(DOCUMENT EXCERPT)
------------------------------------------------
Budget DTP
on RISC OS

9 : Sprites, !Paint and Clip Art

Chapter 5 mentioned that there is an alternative technique for creating graphics, one which involves building up the designs using rectangular arrays of identically sized variously coloured dots called picture elements or pixels. These often, but not always, correspond with the dot structure of the monitor screen. Graphics built up in this manner are known as sprites.

Sprites may range in size from just a few pixels to a whole screen or even larger. RISC OS computers have a very sophisticated sprite handling capability which allows sprites created in one screen mode to be displayed sensibly in other screen modes. Their original proportions are maintained and their original colours are represented by dither patterns if they are unavailable in the new mode. The RISC OS application IPaint allows you to create and edit sprites.

Using Sprites in !Draw

Sprites can be freely introduced into !Draw windows and used to illustrate or decorate pages. You simply drag the sprite's icon into the !Draw window. Once in !Draw it can be moved and scaled using the "Select" facility. It can also be mirror-imaged or inverted but not rotated.

There are, however, two factors that you must consider when using sprites in 'Draw documents. Firstly, they can use up a considerable amount of memory, especially if they were created in a multi-colour screen mode such as Mode 20 or Mode 12. Add two or three average- size multi-colour sprites to a page of A4 and on a one megabyte machine you may well find yourself running out of memory. If you are creating your own sprites, it helps if you create them in one of the less demanding screen modes. If your sprite needs only two colours, if it is a black and white line drawing for instance, create it in Mode 18 or Mode 0 rather than Mode 20 or Mode 12.
------------------------------------------------
(GIVEN DATA)
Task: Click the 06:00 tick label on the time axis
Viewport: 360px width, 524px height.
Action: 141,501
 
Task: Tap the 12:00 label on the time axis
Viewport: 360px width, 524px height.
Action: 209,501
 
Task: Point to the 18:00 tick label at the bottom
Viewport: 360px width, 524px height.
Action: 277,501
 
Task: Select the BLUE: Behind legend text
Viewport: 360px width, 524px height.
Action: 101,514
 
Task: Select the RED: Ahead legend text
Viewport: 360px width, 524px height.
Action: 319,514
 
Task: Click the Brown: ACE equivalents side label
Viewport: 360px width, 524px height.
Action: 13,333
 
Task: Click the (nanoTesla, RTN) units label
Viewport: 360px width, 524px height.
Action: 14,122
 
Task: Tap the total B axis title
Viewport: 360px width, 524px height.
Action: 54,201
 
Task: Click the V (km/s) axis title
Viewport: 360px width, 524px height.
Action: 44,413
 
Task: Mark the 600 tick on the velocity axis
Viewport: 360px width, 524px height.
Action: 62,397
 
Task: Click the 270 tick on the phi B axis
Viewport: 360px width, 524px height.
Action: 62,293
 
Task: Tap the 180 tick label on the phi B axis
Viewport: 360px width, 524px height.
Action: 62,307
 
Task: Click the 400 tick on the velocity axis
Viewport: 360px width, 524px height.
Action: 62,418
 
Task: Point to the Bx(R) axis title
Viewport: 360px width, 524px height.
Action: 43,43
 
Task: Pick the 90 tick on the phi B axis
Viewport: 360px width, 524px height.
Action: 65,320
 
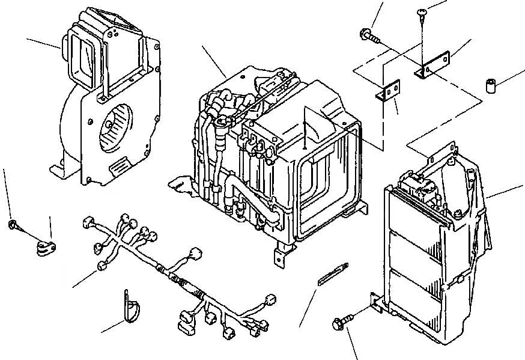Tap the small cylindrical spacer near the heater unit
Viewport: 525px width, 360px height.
(491, 86)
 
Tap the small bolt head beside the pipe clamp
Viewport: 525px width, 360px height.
(13, 225)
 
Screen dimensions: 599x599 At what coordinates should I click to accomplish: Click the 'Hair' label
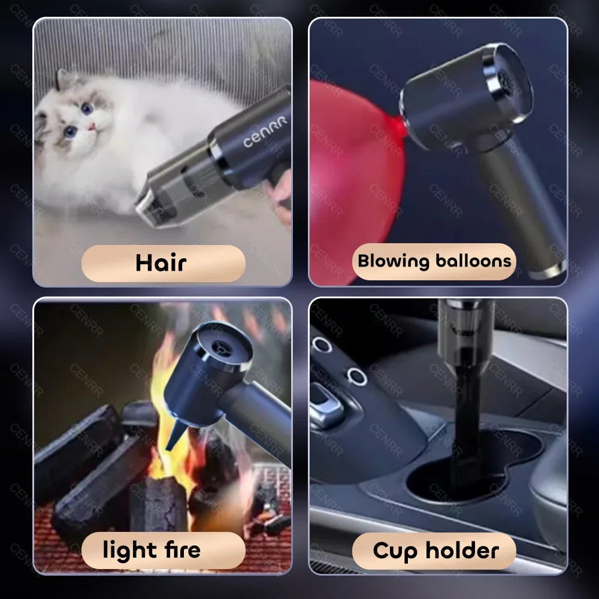(163, 263)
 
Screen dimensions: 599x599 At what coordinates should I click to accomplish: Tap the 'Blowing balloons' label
(434, 261)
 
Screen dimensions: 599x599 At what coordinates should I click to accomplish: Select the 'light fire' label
(163, 550)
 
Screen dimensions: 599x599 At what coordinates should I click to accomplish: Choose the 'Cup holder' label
(434, 550)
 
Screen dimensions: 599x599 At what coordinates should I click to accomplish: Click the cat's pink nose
(92, 126)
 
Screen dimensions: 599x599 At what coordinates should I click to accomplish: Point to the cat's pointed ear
(62, 79)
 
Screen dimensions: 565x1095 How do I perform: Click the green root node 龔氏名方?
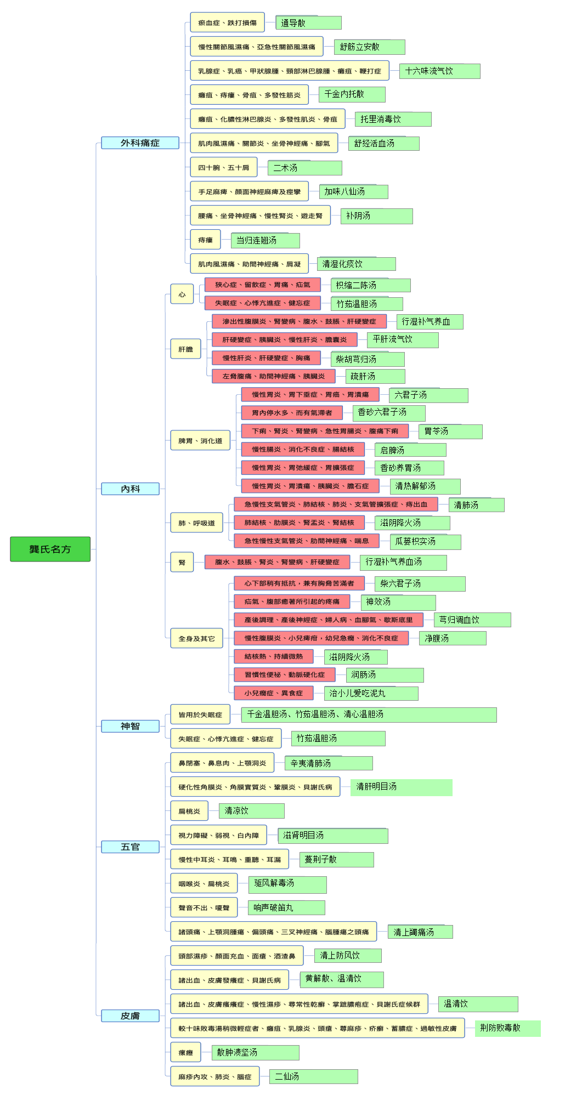(50, 549)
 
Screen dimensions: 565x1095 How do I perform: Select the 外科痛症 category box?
(140, 143)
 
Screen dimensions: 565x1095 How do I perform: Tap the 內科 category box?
(130, 489)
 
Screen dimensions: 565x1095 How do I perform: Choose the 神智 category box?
(130, 727)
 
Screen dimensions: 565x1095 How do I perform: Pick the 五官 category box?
(130, 847)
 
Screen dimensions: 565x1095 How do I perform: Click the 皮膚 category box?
(130, 1016)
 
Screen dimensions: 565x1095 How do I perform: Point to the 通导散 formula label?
(308, 23)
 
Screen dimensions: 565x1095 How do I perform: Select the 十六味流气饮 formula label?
(440, 71)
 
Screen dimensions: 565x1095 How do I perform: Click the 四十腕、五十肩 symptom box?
(224, 167)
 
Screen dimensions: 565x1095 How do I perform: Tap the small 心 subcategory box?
(182, 294)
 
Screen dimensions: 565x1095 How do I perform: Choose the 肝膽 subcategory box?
(186, 349)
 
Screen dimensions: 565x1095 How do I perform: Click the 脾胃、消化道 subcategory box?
(200, 441)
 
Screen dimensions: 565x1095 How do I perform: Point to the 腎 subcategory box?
(182, 563)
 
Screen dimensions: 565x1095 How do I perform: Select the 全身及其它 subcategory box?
(196, 638)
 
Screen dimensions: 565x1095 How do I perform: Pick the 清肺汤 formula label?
(476, 505)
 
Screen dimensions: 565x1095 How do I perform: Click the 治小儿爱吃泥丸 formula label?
(371, 694)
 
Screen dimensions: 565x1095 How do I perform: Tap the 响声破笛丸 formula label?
(286, 908)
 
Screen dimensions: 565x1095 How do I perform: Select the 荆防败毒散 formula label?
(507, 1028)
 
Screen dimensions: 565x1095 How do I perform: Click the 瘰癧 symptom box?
(185, 1053)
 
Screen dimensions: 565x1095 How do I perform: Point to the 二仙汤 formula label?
(313, 1077)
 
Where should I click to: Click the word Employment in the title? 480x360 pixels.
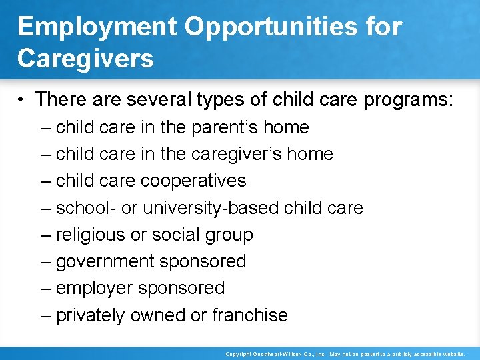point(96,27)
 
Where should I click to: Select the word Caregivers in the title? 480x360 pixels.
point(85,58)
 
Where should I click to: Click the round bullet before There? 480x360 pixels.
point(22,100)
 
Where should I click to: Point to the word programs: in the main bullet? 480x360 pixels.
point(409,100)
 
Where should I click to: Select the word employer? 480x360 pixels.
point(94,288)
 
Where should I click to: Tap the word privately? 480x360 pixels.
point(90,315)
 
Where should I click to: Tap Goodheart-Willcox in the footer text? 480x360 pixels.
point(275,354)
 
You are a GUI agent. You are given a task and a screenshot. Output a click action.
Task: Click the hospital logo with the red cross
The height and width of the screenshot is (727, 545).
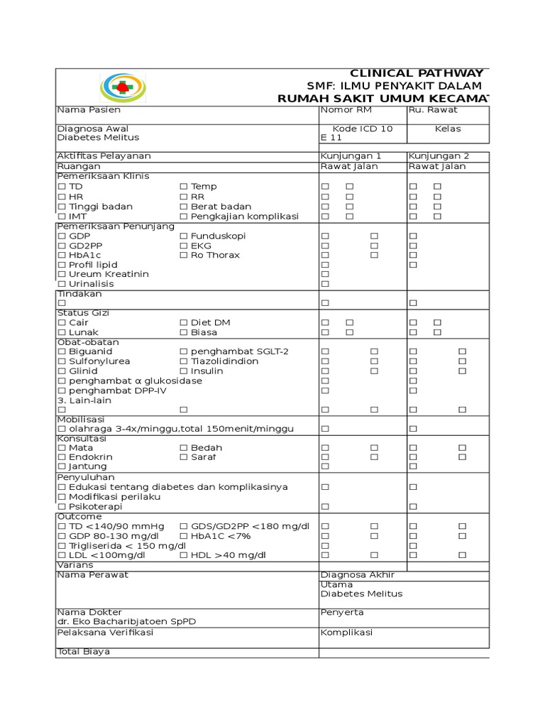point(124,87)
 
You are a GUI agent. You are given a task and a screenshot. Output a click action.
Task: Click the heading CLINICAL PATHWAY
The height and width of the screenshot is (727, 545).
point(417,74)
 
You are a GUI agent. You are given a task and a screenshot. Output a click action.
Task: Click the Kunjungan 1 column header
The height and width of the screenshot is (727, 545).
point(351,156)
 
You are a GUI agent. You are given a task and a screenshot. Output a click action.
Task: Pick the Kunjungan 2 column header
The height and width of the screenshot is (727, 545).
point(439,156)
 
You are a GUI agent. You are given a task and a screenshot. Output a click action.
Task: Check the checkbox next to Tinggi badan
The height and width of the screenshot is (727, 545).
point(62,207)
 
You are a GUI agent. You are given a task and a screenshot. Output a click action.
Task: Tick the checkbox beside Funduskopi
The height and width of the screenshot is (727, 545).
point(184,236)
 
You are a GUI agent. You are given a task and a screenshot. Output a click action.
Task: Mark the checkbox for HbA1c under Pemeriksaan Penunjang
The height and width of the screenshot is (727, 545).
point(62,255)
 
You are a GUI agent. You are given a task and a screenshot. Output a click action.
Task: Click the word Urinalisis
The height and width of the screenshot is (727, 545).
point(91,284)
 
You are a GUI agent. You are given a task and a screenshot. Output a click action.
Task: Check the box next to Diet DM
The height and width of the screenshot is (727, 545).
point(184,322)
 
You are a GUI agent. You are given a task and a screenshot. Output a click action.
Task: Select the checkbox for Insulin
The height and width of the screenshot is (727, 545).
point(184,371)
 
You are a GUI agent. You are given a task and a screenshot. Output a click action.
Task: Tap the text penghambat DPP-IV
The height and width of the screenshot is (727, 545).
point(118,390)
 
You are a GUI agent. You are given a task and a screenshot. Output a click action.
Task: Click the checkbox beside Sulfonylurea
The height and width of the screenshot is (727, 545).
point(62,361)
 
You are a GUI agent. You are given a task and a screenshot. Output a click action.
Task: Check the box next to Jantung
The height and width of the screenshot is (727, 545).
point(62,466)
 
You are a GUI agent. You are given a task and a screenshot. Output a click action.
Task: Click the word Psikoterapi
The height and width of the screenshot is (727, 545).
point(95,507)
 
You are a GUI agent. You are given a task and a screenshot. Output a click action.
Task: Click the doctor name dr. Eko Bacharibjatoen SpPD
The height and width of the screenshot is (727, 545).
point(126,621)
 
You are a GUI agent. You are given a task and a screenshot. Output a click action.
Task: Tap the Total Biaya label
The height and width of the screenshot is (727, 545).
point(84,652)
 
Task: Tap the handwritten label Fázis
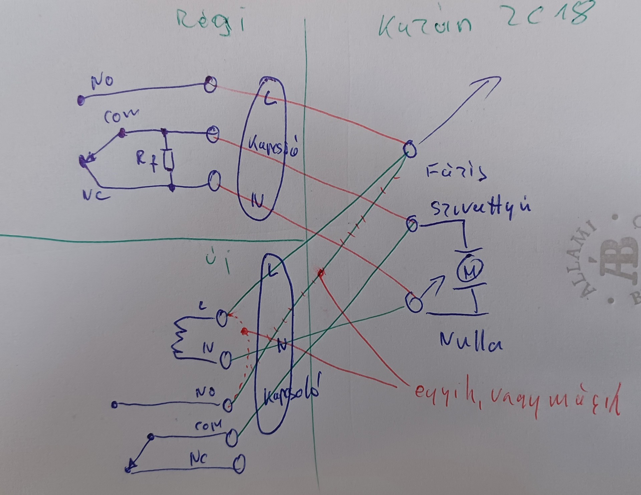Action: coord(456,173)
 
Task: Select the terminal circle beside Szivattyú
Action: coord(412,224)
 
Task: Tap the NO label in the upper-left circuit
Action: coord(102,82)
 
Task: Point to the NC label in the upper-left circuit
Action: coord(97,197)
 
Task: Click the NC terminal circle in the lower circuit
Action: coord(238,463)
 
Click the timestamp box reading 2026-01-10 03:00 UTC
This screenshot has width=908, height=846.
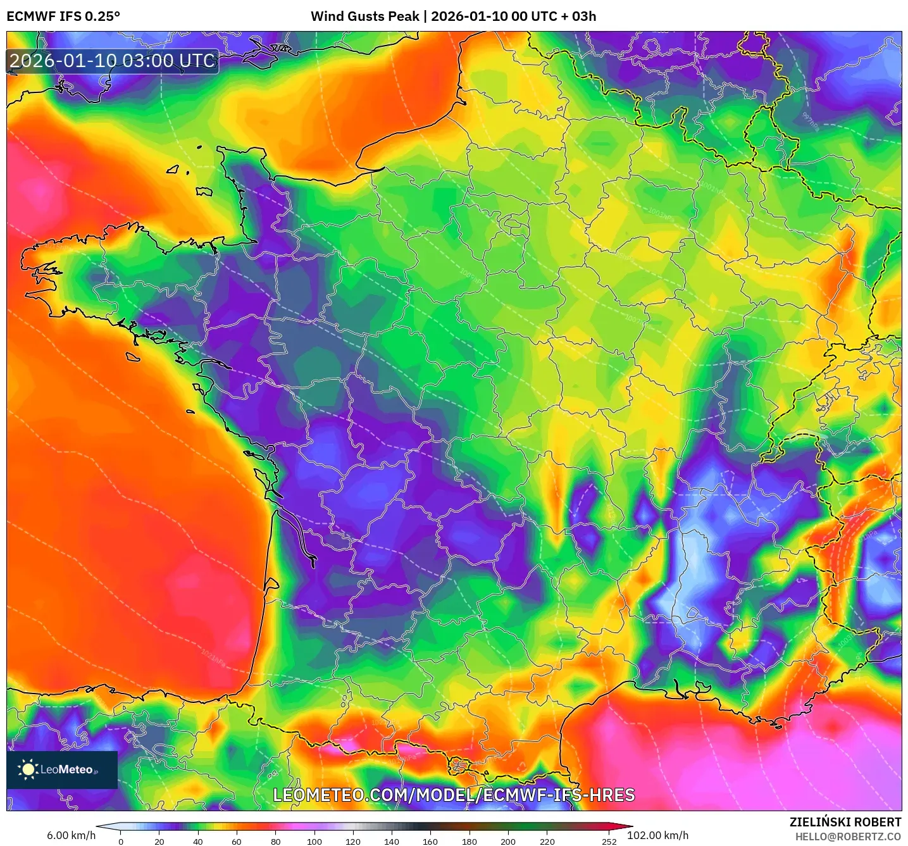point(113,61)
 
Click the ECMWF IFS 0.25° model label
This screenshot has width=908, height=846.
point(63,16)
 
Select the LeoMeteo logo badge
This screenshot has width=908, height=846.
point(62,769)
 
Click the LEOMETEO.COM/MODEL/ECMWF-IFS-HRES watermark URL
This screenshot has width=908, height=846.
point(454,795)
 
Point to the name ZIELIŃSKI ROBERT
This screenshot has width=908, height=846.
point(845,822)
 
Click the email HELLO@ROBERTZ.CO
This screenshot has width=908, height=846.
point(848,837)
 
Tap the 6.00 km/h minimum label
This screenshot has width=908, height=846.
point(71,835)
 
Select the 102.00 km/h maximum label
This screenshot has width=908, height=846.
point(657,835)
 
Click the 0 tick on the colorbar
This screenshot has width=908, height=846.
point(121,842)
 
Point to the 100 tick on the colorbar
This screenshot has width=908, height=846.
point(314,842)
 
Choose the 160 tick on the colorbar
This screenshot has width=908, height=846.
point(430,842)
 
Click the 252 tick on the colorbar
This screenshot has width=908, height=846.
point(609,842)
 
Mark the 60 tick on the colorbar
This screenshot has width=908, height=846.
point(237,842)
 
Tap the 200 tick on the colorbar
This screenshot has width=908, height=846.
point(508,842)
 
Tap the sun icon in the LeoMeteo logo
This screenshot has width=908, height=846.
point(28,769)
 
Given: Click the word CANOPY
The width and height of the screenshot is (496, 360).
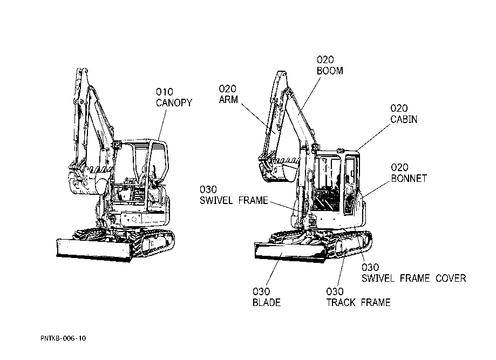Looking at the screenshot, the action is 174,103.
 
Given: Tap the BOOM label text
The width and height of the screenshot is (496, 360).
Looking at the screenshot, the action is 330,71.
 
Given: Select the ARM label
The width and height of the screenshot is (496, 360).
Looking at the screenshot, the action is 228,100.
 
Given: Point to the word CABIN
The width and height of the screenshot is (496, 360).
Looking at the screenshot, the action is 404,119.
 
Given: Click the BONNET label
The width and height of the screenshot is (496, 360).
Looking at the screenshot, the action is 409,179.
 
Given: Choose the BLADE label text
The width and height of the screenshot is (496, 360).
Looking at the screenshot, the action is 267,303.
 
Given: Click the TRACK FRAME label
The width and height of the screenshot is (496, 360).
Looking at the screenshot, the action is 358,303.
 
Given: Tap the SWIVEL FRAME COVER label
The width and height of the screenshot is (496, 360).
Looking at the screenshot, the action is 413,279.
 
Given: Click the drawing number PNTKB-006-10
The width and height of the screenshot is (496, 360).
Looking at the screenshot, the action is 63,338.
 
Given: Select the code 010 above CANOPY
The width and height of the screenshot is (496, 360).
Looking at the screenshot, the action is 165,92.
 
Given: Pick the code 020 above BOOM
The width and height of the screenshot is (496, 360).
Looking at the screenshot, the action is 325,60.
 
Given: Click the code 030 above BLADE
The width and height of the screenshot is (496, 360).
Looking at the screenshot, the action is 261,292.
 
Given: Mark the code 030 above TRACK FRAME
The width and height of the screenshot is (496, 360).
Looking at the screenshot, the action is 335,292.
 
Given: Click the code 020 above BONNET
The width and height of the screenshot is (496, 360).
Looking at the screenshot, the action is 399,168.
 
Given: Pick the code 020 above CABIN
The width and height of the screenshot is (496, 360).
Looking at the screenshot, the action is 399,108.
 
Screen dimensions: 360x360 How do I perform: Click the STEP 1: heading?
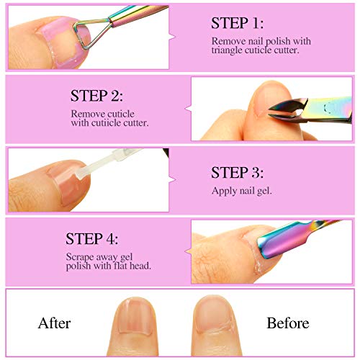click(x=237, y=23)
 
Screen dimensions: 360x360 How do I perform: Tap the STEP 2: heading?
click(x=96, y=96)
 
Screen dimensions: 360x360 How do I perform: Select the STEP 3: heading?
click(x=237, y=173)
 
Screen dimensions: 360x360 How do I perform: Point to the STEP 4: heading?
click(x=92, y=239)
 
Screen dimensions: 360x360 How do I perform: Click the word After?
click(x=55, y=323)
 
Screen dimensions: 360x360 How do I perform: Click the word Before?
click(x=288, y=323)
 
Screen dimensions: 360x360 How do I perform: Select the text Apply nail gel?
click(x=242, y=191)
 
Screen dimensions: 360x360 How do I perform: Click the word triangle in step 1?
click(x=227, y=50)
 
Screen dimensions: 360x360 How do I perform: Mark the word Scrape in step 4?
click(x=80, y=257)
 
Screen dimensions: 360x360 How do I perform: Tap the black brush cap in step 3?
click(x=166, y=153)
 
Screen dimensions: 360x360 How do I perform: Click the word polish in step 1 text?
click(x=279, y=41)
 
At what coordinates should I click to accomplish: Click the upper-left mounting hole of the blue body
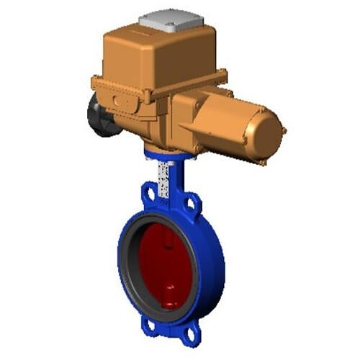tap(149, 194)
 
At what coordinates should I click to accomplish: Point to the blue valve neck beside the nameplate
tap(176, 180)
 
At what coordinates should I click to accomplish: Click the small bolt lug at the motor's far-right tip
tap(284, 130)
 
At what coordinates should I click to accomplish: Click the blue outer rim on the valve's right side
------------------------------------------------
(PROBLEM DESCRIPTION) Reproduce the passage of the sprites chapter above from "Chapter 5 mentioned" to "and edit sprites.", word for word.

(TASK SOLUTION)
Chapter 5 mentioned that there is an alternative technique for creating graphics, one which involves building up the designs using rectangular arrays of identically sized variously coloured dots called picture elements or pixels. These often, but not always, correspond with the dot structure of the monitor screen. Graphics built up in this manner are known as sprites.

Sprites may range in size from just a few pixels to a whole screen or even larger. RISC OS computers have a very sophisticated sprite handling capability which allows sprites created in one screen mode to be displayed sensibly in other screen modes. Their original proportions are maintained and their original colours are represented by dither patterns if they are unavailable in the new mode. The RISC OS application IPaint allows you to create and edit sprites.